Cultivating this kind of an audience of spectators/empaths is what makes Kirill Kto's creative method unique. The clarity and the uniformity of Kirill's recent thoughts intentionally made on the artist's least favorite medium – the canvas (Kirill calls it bourgeois and prefers to work in the street or on paper), looks like another attempt to compensate but still goes beyond it. With each year the artist wants to work in the street less and less, which has to do with the immediate disappearance of any informal expression of urban culture in Moscow and the sterility of the urban environment.

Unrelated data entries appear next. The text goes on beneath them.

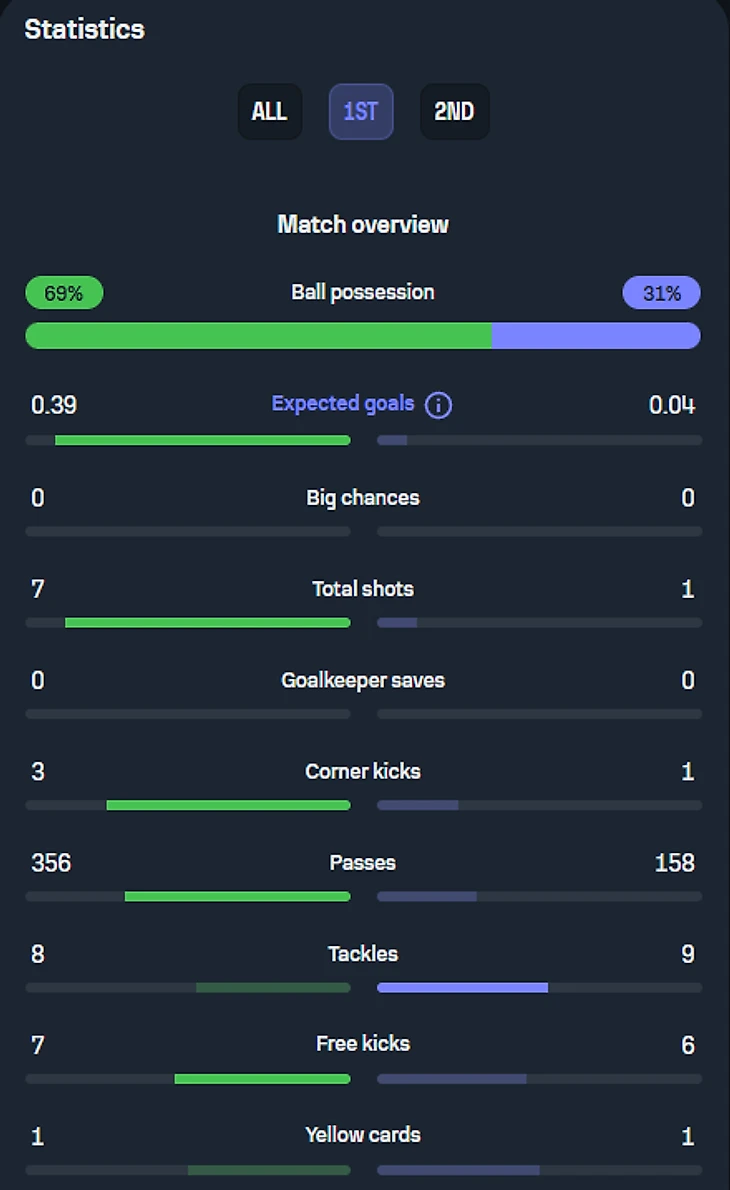The height and width of the screenshot is (1190, 730).
Task: Click the info icon beside Expected goals
Action: [438, 405]
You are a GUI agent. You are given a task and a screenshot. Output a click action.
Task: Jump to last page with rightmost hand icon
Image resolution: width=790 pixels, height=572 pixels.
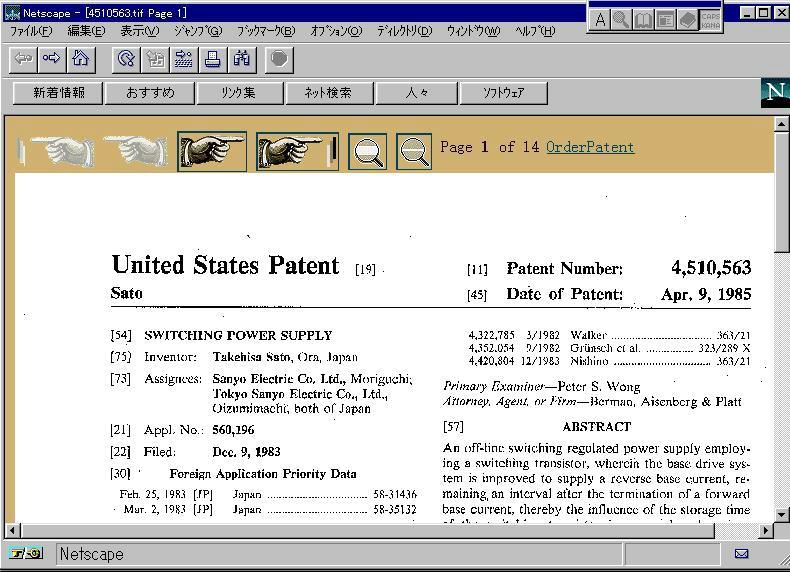[x=297, y=151]
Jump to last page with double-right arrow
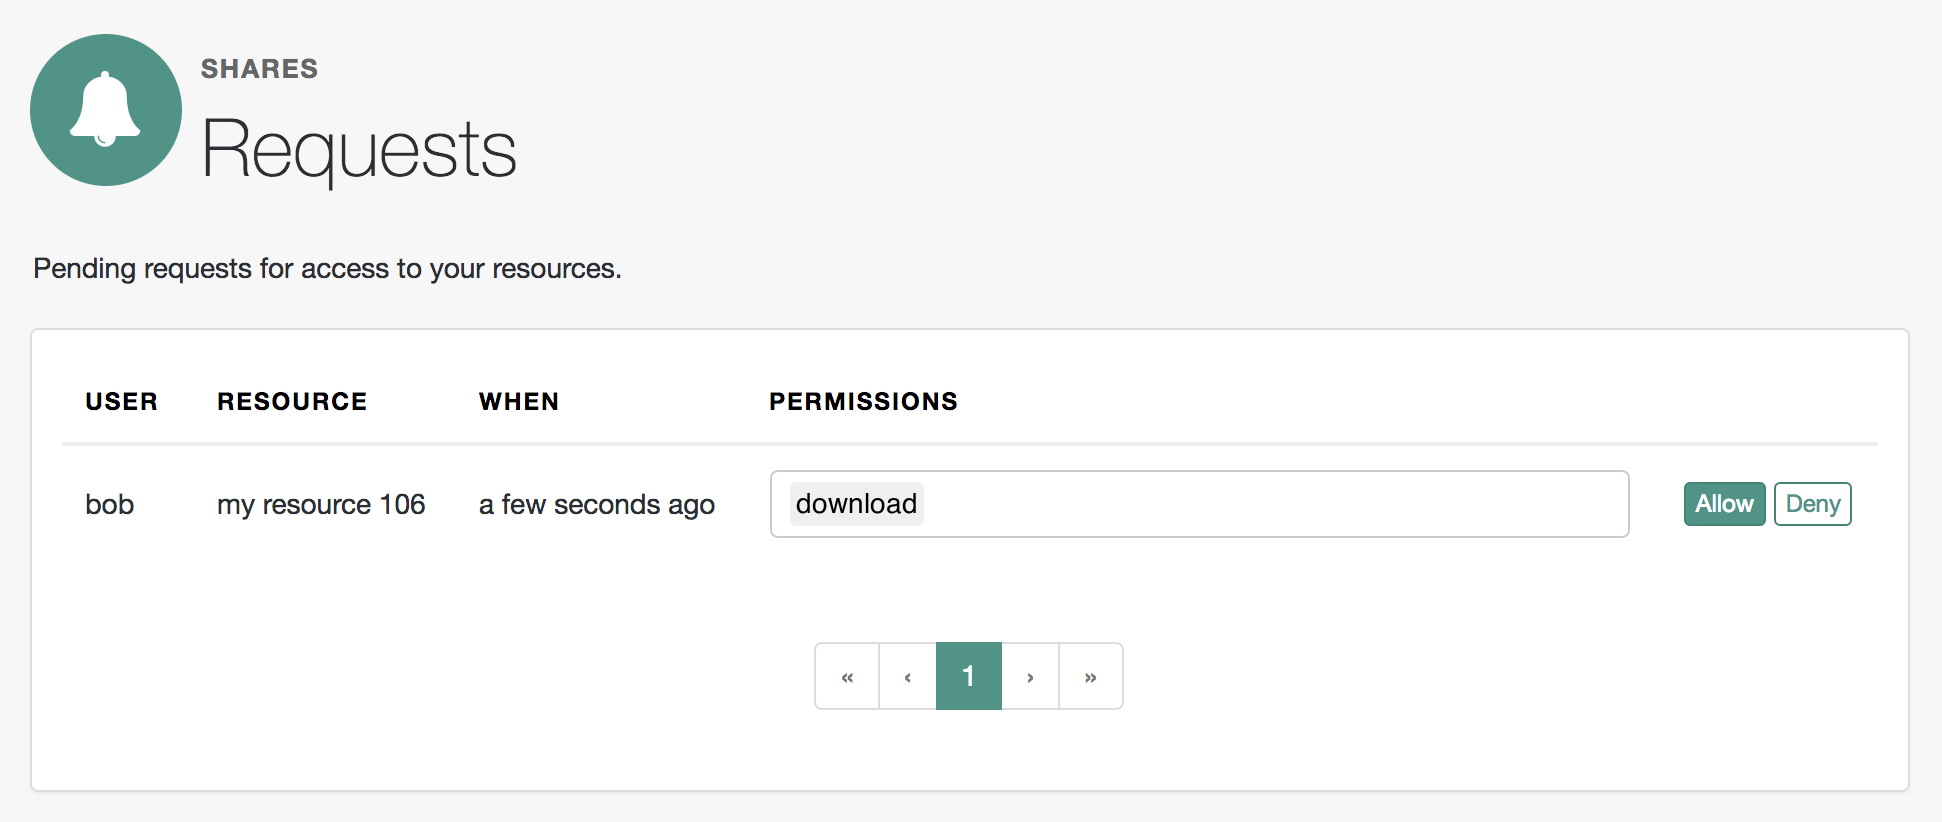This screenshot has width=1942, height=822. pyautogui.click(x=1090, y=676)
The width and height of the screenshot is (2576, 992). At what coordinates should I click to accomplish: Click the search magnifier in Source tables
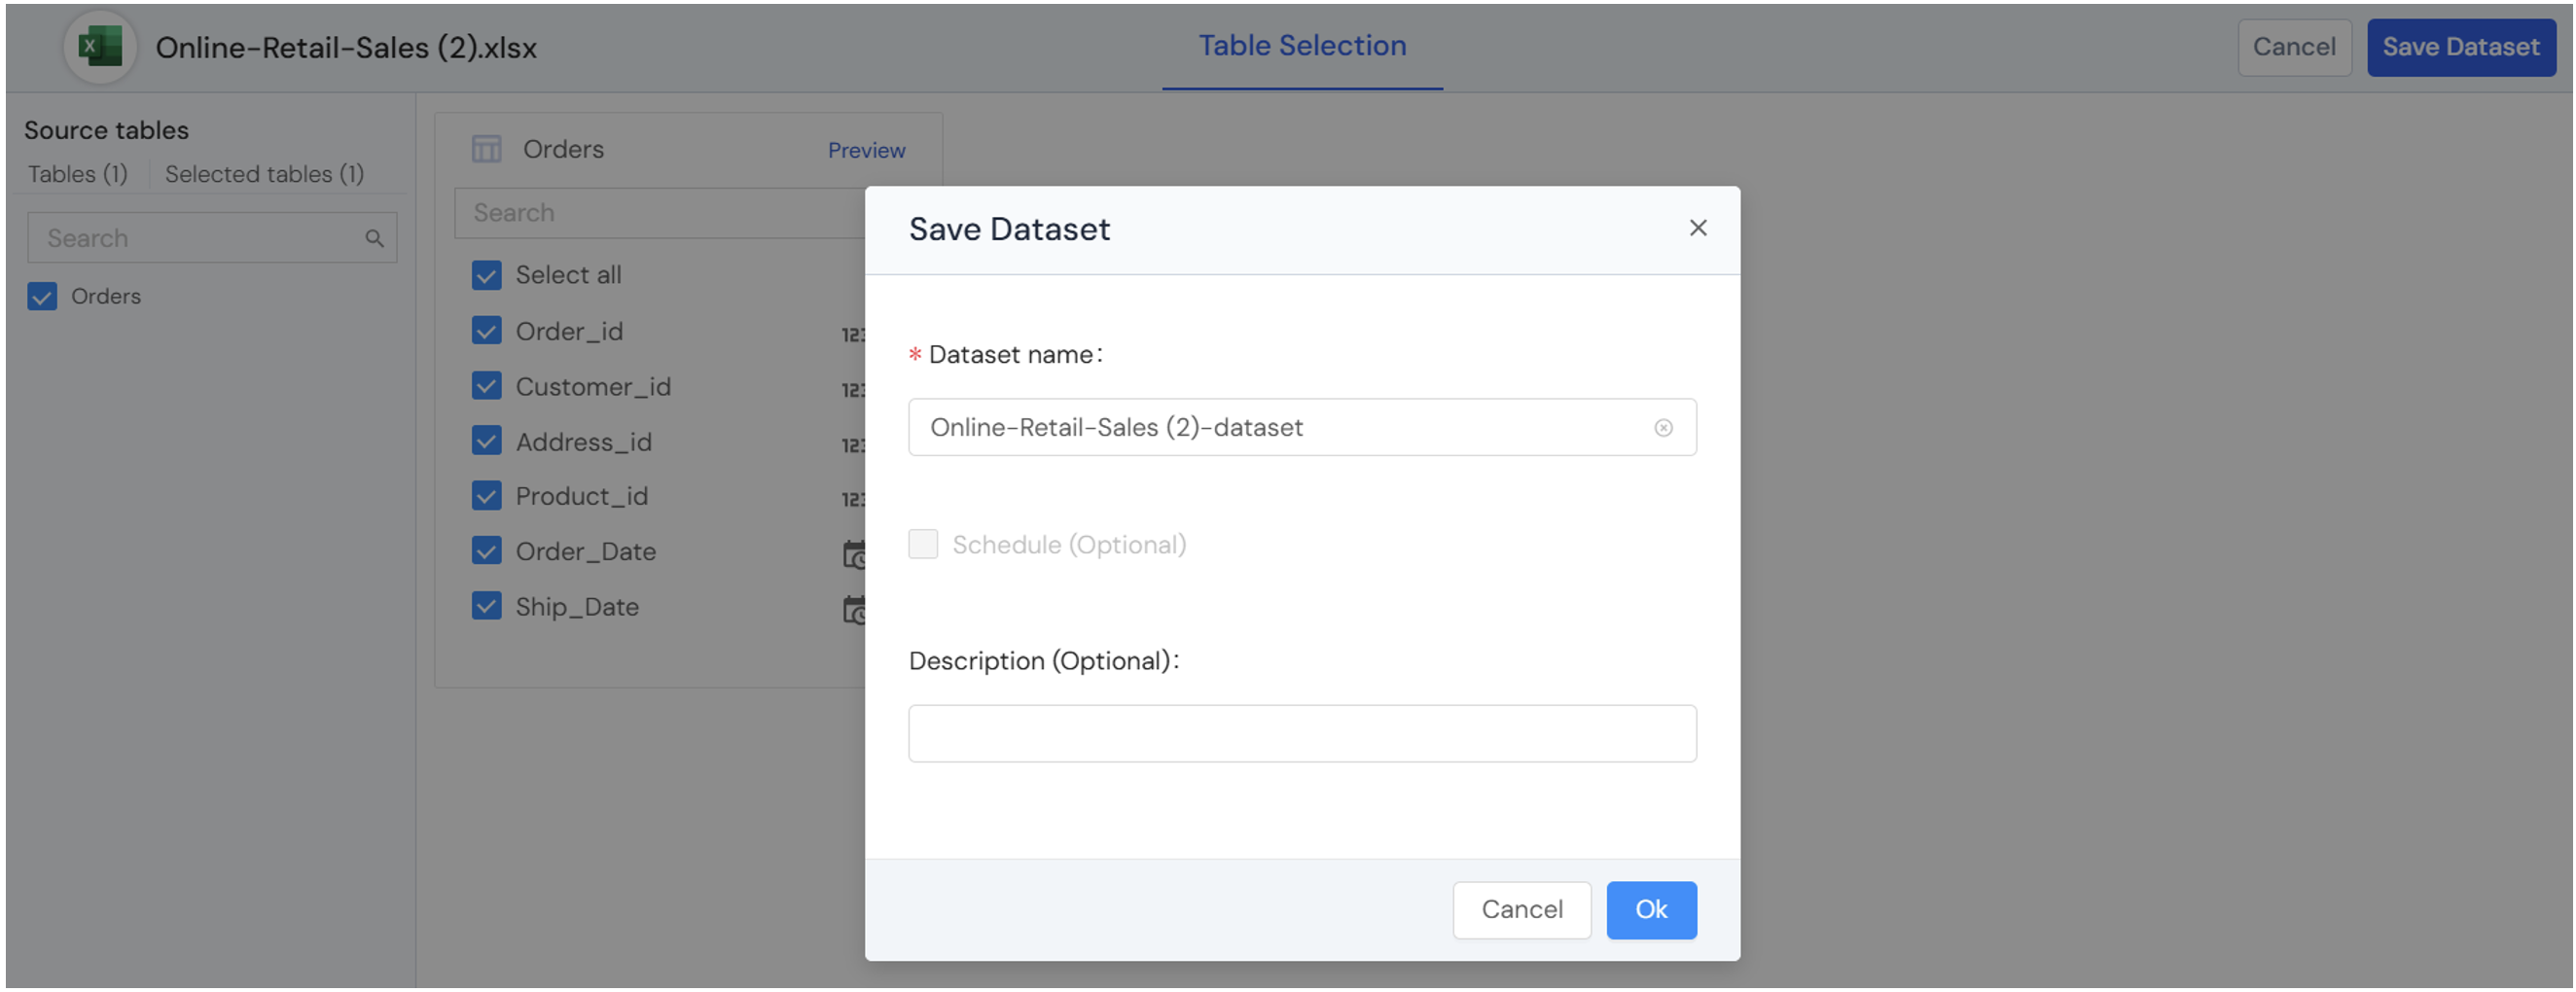point(374,238)
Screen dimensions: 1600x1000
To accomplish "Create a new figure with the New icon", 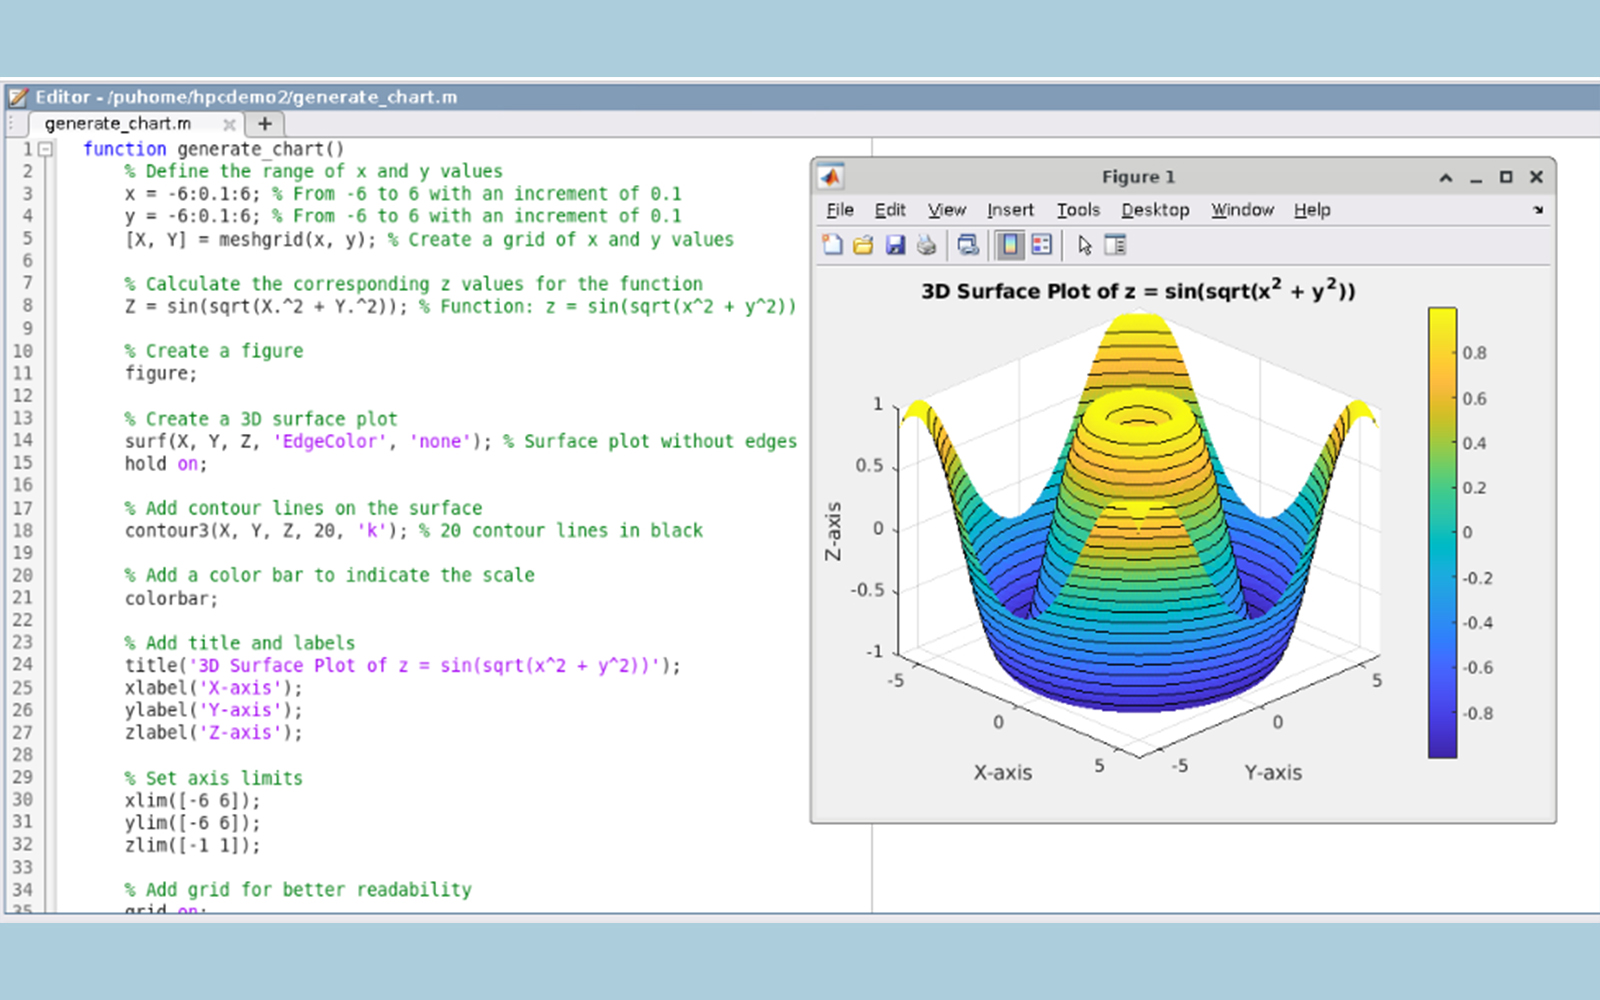I will tap(833, 245).
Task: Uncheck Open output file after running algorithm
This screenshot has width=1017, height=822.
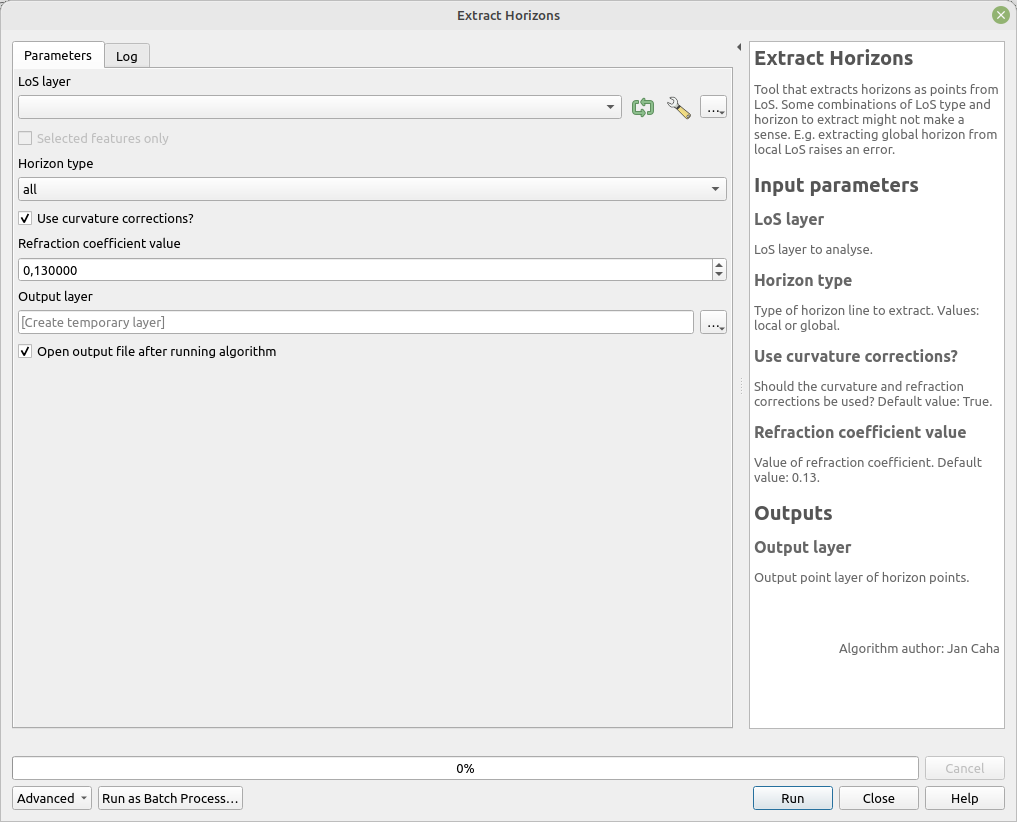Action: pyautogui.click(x=26, y=352)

Kirill's forced transition to the canvas and paper medium is expressed in short statements about the futility and lack of ideas about creating new formats of street culture. This situation drives the artist to make excuses about his own procrastination and also think about the cost and value of a piece of art. This entire spectre of emotions is conventionally shown on canvas – the plain melancholy messages, as usual, are also bright and colorful and look forward to meeting their empath.

Igor Ponosov

Kirill Kto is a cult figure in Moscow's street art subculture, and has contributed to it not only through his diverse artistic practice, but also as one of the few theorists and curators of street art. Lebedev was involved in street art as part of the Zachem? collective (2002-2009) and No Future Forever collective (2005-2009). He co-organised Pasha 183's posthumous solo show Our Work is a Feat! at Moscow Museum of Modern Art (2014); initiated and oversaw the first street art prize in Russia, Street Contribution (2013); and co-curated the Wall project at Winzavod Center for Contemporary Art (2010–2013). Lives and works in Moscow.